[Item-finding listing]

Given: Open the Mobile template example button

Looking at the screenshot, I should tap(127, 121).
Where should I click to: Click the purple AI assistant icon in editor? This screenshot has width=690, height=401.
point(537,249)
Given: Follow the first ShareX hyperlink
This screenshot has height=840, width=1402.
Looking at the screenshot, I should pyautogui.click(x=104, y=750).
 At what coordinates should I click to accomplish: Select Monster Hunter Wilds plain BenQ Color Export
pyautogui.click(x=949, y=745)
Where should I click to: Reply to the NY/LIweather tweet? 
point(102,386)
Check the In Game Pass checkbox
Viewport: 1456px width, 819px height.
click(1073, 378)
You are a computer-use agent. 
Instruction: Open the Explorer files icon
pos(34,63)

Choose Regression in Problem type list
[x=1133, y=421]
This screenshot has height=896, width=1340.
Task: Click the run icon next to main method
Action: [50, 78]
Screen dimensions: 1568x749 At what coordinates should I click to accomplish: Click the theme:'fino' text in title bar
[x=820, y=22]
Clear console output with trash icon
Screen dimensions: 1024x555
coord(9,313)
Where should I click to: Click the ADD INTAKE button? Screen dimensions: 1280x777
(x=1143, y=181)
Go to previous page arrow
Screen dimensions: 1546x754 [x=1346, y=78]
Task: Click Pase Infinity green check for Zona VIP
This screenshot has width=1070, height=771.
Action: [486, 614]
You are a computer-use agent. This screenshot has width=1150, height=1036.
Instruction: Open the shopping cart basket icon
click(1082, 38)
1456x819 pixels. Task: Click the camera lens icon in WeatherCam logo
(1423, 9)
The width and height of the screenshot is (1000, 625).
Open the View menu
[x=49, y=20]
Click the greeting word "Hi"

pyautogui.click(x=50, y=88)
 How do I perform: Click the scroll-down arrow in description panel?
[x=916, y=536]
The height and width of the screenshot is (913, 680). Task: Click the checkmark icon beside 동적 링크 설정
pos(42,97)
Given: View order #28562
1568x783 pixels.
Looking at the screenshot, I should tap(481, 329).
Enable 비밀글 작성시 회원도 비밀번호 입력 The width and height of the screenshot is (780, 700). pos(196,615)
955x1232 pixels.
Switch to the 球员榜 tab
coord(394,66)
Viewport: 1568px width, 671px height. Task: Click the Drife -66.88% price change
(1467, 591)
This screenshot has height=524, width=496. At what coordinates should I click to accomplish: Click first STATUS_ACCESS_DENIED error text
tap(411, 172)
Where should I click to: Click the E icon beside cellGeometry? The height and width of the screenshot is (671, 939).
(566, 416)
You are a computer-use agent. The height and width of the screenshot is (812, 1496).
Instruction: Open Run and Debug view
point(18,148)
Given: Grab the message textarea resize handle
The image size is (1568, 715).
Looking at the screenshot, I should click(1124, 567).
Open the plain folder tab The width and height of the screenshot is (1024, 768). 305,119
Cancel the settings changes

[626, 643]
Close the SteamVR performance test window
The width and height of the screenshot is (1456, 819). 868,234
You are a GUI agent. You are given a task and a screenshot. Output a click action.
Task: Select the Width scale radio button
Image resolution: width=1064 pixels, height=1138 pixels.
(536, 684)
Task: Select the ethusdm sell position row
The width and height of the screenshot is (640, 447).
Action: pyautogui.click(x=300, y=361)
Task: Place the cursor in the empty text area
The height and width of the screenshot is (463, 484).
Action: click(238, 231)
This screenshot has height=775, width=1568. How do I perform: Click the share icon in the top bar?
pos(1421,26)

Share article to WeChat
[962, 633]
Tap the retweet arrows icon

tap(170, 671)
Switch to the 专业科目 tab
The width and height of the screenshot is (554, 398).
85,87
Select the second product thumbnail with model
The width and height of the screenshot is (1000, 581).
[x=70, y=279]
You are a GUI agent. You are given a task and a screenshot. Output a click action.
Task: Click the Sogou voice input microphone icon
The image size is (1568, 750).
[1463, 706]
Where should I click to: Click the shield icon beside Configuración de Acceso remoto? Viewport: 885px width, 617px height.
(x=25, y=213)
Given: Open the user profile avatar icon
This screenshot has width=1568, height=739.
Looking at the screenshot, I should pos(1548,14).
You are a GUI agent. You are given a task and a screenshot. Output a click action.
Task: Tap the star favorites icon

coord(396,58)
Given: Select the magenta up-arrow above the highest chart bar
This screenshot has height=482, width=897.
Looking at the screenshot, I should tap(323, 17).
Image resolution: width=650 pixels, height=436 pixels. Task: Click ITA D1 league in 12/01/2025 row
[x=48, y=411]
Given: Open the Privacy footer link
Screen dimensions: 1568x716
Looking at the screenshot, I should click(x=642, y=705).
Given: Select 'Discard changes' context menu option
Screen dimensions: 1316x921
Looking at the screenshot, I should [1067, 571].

What to do -
Pick out every line in the listing above that contains the string "button", matching case exactly, and copy each one.

Answer for the task -
Given: Open the Mobile template example button
Where should I click to: Click the ADD INTAKE button? Screen dimensions: 1280x777
Task: Select the Width scale radio button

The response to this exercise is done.